** Opening EXERCISE MATERIAL block **
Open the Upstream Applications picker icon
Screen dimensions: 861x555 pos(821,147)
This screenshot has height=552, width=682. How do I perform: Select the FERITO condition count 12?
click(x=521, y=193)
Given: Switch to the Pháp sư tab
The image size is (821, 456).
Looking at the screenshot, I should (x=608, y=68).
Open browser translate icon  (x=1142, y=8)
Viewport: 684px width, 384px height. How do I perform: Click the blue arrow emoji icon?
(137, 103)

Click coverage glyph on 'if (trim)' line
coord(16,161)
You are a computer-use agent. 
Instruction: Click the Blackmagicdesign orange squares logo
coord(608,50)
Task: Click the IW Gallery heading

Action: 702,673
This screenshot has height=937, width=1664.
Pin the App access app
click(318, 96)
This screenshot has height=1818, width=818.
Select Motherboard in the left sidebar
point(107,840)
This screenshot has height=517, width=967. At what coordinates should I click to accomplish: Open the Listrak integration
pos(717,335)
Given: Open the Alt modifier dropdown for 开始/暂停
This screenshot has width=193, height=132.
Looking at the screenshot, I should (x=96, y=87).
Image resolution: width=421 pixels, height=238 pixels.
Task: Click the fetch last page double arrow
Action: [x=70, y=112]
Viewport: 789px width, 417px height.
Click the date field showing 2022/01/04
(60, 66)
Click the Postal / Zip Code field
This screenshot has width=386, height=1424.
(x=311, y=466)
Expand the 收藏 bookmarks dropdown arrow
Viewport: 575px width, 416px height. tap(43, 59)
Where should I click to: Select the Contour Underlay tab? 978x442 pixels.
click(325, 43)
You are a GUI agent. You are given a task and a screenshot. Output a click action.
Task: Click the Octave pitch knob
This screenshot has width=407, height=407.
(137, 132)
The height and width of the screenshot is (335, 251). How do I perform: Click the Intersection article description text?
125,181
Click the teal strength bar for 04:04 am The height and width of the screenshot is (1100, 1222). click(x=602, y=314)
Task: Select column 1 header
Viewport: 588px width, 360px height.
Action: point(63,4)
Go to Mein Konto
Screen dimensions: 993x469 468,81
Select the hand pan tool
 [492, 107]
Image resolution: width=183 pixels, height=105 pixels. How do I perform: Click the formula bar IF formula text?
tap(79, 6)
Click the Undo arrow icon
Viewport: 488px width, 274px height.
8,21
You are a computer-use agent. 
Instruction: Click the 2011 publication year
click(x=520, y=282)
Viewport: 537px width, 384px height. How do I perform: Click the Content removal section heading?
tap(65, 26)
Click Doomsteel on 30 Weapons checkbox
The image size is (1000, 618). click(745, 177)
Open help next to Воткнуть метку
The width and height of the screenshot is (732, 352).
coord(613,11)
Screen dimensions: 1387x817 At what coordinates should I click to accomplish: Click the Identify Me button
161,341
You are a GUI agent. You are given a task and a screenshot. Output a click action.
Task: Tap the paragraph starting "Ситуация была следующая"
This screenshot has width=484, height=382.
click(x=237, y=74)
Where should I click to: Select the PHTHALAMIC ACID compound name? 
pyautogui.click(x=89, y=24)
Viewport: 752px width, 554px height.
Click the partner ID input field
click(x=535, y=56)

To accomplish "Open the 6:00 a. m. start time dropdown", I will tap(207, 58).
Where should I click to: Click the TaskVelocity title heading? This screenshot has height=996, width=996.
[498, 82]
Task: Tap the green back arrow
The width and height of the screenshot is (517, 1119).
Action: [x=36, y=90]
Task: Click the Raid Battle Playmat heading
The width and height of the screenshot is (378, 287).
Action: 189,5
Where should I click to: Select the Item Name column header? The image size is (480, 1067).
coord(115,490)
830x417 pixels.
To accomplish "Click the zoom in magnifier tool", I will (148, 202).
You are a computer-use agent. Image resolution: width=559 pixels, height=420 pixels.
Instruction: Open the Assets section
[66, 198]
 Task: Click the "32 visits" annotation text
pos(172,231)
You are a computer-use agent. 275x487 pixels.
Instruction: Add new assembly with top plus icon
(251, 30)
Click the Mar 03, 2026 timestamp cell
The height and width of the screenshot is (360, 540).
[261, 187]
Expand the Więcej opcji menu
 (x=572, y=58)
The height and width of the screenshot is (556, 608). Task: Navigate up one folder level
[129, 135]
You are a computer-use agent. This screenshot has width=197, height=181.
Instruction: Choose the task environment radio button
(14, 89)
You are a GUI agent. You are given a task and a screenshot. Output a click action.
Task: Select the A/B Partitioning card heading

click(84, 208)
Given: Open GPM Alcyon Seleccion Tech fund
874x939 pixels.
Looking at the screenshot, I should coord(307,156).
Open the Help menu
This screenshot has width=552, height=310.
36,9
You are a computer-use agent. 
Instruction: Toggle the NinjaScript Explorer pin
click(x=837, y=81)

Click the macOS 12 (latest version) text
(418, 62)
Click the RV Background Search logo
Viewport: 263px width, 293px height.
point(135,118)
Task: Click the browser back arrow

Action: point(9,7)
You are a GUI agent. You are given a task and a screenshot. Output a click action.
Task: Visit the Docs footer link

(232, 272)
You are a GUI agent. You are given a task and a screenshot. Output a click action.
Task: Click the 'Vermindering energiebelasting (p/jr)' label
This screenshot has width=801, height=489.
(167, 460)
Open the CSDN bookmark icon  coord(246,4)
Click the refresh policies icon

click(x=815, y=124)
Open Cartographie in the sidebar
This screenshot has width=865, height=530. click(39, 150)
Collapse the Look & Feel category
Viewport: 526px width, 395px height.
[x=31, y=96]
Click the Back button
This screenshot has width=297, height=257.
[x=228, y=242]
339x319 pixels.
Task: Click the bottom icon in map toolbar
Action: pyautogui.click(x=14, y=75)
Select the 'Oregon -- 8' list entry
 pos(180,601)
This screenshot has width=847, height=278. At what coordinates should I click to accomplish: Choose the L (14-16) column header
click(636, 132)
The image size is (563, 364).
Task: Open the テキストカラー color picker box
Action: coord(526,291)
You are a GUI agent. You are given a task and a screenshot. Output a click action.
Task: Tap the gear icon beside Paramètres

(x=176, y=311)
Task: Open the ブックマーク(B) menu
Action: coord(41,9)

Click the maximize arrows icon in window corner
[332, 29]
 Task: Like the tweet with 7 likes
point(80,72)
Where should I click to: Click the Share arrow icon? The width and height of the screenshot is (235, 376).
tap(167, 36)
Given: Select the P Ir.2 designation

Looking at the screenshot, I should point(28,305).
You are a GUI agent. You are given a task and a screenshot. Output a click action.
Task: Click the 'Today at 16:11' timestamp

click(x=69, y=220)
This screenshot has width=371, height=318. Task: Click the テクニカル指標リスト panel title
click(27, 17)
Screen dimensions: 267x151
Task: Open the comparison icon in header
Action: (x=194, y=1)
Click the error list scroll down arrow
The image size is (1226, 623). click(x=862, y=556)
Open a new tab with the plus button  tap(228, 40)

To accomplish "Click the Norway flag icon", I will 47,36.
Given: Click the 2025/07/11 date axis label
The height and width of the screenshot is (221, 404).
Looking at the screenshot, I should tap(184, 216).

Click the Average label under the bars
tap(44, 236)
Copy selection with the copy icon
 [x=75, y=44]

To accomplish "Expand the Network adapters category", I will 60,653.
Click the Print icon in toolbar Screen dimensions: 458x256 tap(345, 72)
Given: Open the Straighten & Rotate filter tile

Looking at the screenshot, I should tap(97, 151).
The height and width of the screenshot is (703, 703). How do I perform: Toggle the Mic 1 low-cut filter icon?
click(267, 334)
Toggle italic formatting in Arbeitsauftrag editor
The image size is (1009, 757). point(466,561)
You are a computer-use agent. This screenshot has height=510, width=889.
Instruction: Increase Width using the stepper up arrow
** Closing EXERCISE MATERIAL block **
Repeat the data. Every word must match.

Open the Upstream Applications picker icon
Screen dimensions: 861x555 pos(821,147)
This screenshot has height=552, width=682. How do I perform: Select the FERITO condition count 12?
click(x=521, y=193)
Given: Switch to the Pháp sư tab
The image size is (821, 456).
Looking at the screenshot, I should (x=608, y=68).
Open browser translate icon  (x=1142, y=8)
Viewport: 684px width, 384px height. How do I perform: Click the blue arrow emoji icon?
(137, 103)

Click coverage glyph on 'if (trim)' line
coord(16,161)
You are a computer-use agent. 
Instruction: Click the Blackmagicdesign orange squares logo
coord(608,50)
Task: Click the IW Gallery heading

Action: 702,673
This screenshot has height=937, width=1664.
Pin the App access app
click(318, 96)
This screenshot has height=1818, width=818.
Select Motherboard in the left sidebar
point(107,840)
This screenshot has height=517, width=967. At what coordinates should I click to accomplish: Open the Listrak integration
pos(717,335)
Given: Open the Alt modifier dropdown for 开始/暂停
This screenshot has width=193, height=132.
Looking at the screenshot, I should (x=96, y=87).
Image resolution: width=421 pixels, height=238 pixels.
Task: Click the fetch last page double arrow
Action: [x=70, y=112]
Viewport: 789px width, 417px height.
Click the date field showing 2022/01/04
(60, 66)
Click the Postal / Zip Code field
This screenshot has width=386, height=1424.
(x=311, y=466)
Expand the 收藏 bookmarks dropdown arrow
Viewport: 575px width, 416px height. tap(43, 59)
Where should I click to: Select the Contour Underlay tab? 978x442 pixels.
click(325, 43)
You are a GUI agent. You are given a task and a screenshot. Output a click action.
Task: Click the Octave pitch knob
This screenshot has width=407, height=407.
(137, 132)
The height and width of the screenshot is (335, 251). How do I perform: Click the Intersection article description text?
125,181
Click the teal strength bar for 04:04 am The height and width of the screenshot is (1100, 1222). click(x=602, y=314)
Task: Select column 1 header
Viewport: 588px width, 360px height.
Action: point(63,4)
Go to Mein Konto
Screen dimensions: 993x469 468,81
Select the hand pan tool
 [492, 107]
Image resolution: width=183 pixels, height=105 pixels. How do I perform: Click the formula bar IF formula text?
tap(79, 6)
Click the Undo arrow icon
Viewport: 488px width, 274px height.
8,21
You are a computer-use agent. 
Instruction: Click the 2011 publication year
click(x=520, y=282)
Viewport: 537px width, 384px height. How do I perform: Click the Content removal section heading?
tap(65, 26)
Click Doomsteel on 30 Weapons checkbox
The image size is (1000, 618). click(745, 177)
Open help next to Воткнуть метку
The width and height of the screenshot is (732, 352).
coord(613,11)
Screen dimensions: 1387x817 At what coordinates should I click to accomplish: Click the Identify Me button
161,341
You are a GUI agent. You are given a task and a screenshot. Output a click action.
Task: Tap the paragraph starting "Ситуация была следующая"
This screenshot has width=484, height=382.
click(x=237, y=74)
Where should I click to: Select the PHTHALAMIC ACID compound name? 
pyautogui.click(x=89, y=24)
Viewport: 752px width, 554px height.
Click the partner ID input field
click(x=535, y=56)

To accomplish "Open the 6:00 a. m. start time dropdown", I will tap(207, 58).
Where should I click to: Click the TaskVelocity title heading? This screenshot has height=996, width=996.
[498, 82]
Task: Tap the green back arrow
The width and height of the screenshot is (517, 1119).
Action: [x=36, y=90]
Task: Click the Raid Battle Playmat heading
The width and height of the screenshot is (378, 287).
Action: 189,5
Where should I click to: Select the Item Name column header? The image size is (480, 1067).
coord(115,490)
830x417 pixels.
To accomplish "Click the zoom in magnifier tool", I will (148, 202).
You are a computer-use agent. Image resolution: width=559 pixels, height=420 pixels.
Instruction: Open the Assets section
[66, 198]
 Task: Click the "32 visits" annotation text
pos(172,231)
You are a computer-use agent. 275x487 pixels.
Instruction: Add new assembly with top plus icon
(251, 30)
Click the Mar 03, 2026 timestamp cell
The height and width of the screenshot is (360, 540).
[261, 187]
Expand the Więcej opcji menu
 (x=572, y=58)
The height and width of the screenshot is (556, 608). Task: Navigate up one folder level
[129, 135]
You are a computer-use agent. This screenshot has width=197, height=181.
Instruction: Choose the task environment radio button
(14, 89)
You are a GUI agent. You are given a task and a screenshot. Output a click action.
Task: Select the A/B Partitioning card heading

click(84, 208)
Given: Open GPM Alcyon Seleccion Tech fund
874x939 pixels.
Looking at the screenshot, I should coord(307,156).
Open the Help menu
This screenshot has width=552, height=310.
36,9
You are a computer-use agent. 
Instruction: Toggle the NinjaScript Explorer pin
click(x=837, y=81)

Click the macOS 12 (latest version) text
(418, 62)
Click the RV Background Search logo
Viewport: 263px width, 293px height.
point(135,118)
Task: Click the browser back arrow

Action: point(9,7)
You are a GUI agent. You are given a task and a screenshot. Output a click action.
Task: Visit the Docs footer link

(232, 272)
You are a GUI agent. You are given a task and a screenshot. Output a click action.
Task: Click the 'Vermindering energiebelasting (p/jr)' label
This screenshot has width=801, height=489.
(167, 460)
Open the CSDN bookmark icon  coord(246,4)
Click the refresh policies icon

click(x=815, y=124)
Open Cartographie in the sidebar
This screenshot has width=865, height=530. click(39, 150)
Collapse the Look & Feel category
Viewport: 526px width, 395px height.
[x=31, y=96]
Click the Back button
This screenshot has width=297, height=257.
[x=228, y=242]
339x319 pixels.
Task: Click the bottom icon in map toolbar
Action: pyautogui.click(x=14, y=75)
Select the 'Oregon -- 8' list entry
 pos(180,601)
This screenshot has width=847, height=278. At what coordinates should I click to accomplish: Choose the L (14-16) column header
click(636, 132)
The image size is (563, 364).
Task: Open the テキストカラー color picker box
Action: coord(526,291)
You are a GUI agent. You are given a task and a screenshot. Output a click action.
Task: Tap the gear icon beside Paramètres

(x=176, y=311)
Task: Open the ブックマーク(B) menu
Action: coord(41,9)

Click the maximize arrows icon in window corner
[332, 29]
 Task: Like the tweet with 7 likes
point(80,72)
Where should I click to: Click the Share arrow icon? The width and height of the screenshot is (235, 376).
tap(167, 36)
Given: Select the P Ir.2 designation

Looking at the screenshot, I should point(28,305).
You are a GUI agent. You are given a task and a screenshot. Output a click action.
Task: Click the 'Today at 16:11' timestamp

click(x=69, y=220)
This screenshot has width=371, height=318. Task: Click the テクニカル指標リスト panel title
click(27, 17)
Screen dimensions: 267x151
Task: Open the comparison icon in header
Action: (x=194, y=1)
Click the error list scroll down arrow
The image size is (1226, 623). click(x=862, y=556)
Open a new tab with the plus button  tap(228, 40)

To accomplish "Click the Norway flag icon", I will 47,36.
Given: Click the 2025/07/11 date axis label
The height and width of the screenshot is (221, 404).
Looking at the screenshot, I should tap(184, 216).

Click the Average label under the bars
tap(44, 236)
Copy selection with the copy icon
 [x=75, y=44]

To accomplish "Expand the Network adapters category", I will 60,653.
Click the Print icon in toolbar Screen dimensions: 458x256 tap(345, 72)
Given: Open the Straighten & Rotate filter tile

Looking at the screenshot, I should tap(97, 151).
The height and width of the screenshot is (703, 703). How do I perform: Toggle the Mic 1 low-cut filter icon?
click(267, 334)
Toggle italic formatting in Arbeitsauftrag editor
The image size is (1009, 757). point(466,561)
You are a computer-use agent. This screenshot has height=510, width=889.
Instruction: Increase Width using the stepper up arrow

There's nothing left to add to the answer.